Дюпри пристально смотрел на нее. Сотни вопросов теснились у него в голове, но усилием воли он заставил себя сдержать их и не мешать аналитическому мышлению делать свою работу; ее отец был в соседней комнате, чего же она боялась? О чем умоляла отца? Он сосредоточил свое внимание на ее словах, на выражении лица, на каждом издаваемом ею звуке. Ее доверчивость казалась откровением, и с каждым сказанным словом Дюпри осознавал, что не ошибся в ней; однако в то же время эта женщина сама по себе была тайной.
— Я умоляла его, я была похожа на всех этих людей, взывающих с крыш, — сказала Амайя. И Дюпри понял, что она откликнулась на его признания: когда он сказал правду, открылась и она. — Ты думаешь, что у тебя есть семья, и молишься, предполагая, что отец слышит тебя; но я должна была умереть, чтобы он наконец услышал меня. Он ждал, пока ему не пришлось вытаскивать меня с того света.
Она подняла взгляд на Дюпри, и тот взглядом попросил ее продолжать, чтобы, видя его перед собой, она не испугалась собственной откровенности.

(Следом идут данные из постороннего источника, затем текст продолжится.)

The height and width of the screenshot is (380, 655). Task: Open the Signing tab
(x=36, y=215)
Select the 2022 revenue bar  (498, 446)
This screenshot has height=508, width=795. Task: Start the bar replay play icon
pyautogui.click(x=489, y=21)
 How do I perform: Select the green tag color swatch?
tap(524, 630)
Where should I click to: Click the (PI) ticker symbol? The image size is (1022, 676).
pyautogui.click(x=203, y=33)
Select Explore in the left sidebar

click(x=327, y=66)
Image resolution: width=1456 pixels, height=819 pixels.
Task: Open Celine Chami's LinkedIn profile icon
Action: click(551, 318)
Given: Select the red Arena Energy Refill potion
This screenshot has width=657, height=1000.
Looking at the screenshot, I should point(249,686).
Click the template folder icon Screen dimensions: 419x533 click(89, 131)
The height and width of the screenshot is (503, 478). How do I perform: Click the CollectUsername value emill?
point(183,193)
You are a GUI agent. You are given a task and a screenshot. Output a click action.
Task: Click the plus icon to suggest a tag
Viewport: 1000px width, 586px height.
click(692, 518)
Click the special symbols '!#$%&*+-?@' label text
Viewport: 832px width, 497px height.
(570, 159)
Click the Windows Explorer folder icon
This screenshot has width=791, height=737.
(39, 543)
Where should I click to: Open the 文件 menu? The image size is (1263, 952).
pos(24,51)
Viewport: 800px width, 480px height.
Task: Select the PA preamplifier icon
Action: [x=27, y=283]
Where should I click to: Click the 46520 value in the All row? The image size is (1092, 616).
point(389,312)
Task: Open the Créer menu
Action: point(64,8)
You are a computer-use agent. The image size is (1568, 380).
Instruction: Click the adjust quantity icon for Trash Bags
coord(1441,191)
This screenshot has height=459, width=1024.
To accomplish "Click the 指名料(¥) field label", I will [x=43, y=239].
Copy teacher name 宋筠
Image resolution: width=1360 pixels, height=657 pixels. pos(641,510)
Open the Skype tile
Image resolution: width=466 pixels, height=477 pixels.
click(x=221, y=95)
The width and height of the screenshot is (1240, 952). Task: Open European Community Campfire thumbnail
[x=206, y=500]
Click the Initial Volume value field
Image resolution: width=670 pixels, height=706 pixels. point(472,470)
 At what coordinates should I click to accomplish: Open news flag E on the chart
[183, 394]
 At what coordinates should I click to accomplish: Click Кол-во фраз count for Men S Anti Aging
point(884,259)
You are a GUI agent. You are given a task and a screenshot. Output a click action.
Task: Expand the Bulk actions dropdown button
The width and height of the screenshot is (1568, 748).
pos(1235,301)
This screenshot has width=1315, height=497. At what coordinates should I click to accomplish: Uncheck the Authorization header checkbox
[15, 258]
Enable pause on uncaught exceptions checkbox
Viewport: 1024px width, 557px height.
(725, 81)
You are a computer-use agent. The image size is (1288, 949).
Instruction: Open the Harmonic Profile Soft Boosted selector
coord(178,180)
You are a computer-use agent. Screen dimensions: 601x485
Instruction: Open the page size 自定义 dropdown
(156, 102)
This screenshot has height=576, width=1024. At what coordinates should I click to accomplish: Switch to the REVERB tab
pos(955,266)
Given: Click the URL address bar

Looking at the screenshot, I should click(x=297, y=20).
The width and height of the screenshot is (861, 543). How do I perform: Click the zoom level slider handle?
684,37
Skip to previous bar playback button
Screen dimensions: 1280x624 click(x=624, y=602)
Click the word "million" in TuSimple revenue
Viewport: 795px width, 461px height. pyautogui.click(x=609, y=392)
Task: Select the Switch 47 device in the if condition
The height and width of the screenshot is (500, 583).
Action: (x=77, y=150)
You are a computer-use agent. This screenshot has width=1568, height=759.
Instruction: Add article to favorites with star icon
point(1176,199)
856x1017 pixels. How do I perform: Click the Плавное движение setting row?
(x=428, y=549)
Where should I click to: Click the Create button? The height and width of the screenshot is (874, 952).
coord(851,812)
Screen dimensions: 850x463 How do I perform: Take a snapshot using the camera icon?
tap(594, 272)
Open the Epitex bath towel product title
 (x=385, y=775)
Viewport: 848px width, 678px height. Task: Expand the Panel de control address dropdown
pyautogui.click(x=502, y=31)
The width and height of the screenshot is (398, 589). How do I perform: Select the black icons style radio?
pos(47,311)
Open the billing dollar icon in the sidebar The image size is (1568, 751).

— Долгие годы я думала, что это его любовь вытащила меня из могилы, но им двигало то же, что и прежде: стыд. Стыд заставлял его не обращать на меня внимания, и стыд заставил его меня вытащить, да и то лишь потому, что мир смотрел на него. Просто потому, что, если б он этого не сделал, было бы хуже. Я такая же, как этот город, и, спасая меня, он на самом деле спасал от позора себя.
* * *
Дюпри смотрел на Амайю. Он не заметил, как та уснула. В какой-то момент она говорила, а через секунду он увидел, как Амайя привалилась к стене и мгновенно погрузилась в сон. Это было так быстро, что заставило его усомниться в том, бодрствовала ли она во время разговора или сознание ее было погружено в сумерки, как у лунатика, из-за стресса и истощения. Свет фонарика отбрасывал на ее лицо зловещие тени, которые отражали темноту, населявшую ее сны. Иголка в стоге сена, существо, способное рассуждать предельно логично и столь же чувствительное к невидимому, как Маленький принц из сказки. Саласар анализировала мир с двух сторон, которые вели в ее душе вечную борьбу. Дюпри поднес руку к шраму у себя на груди под футболкой и пересчитал шероховатые края раны. Их было пять. Он сказал правду: он не помнил ту ночь, когда погибли его родители, ночь Самеди. Ночь, которая ввергла их город в хаос. Он смотрел на спящую молодую женщину, боясь и одновременно желая рассказать ей всю правду. Что барон Самеди вернулся, чтобы возродить над городом свое царство анархии и смерти.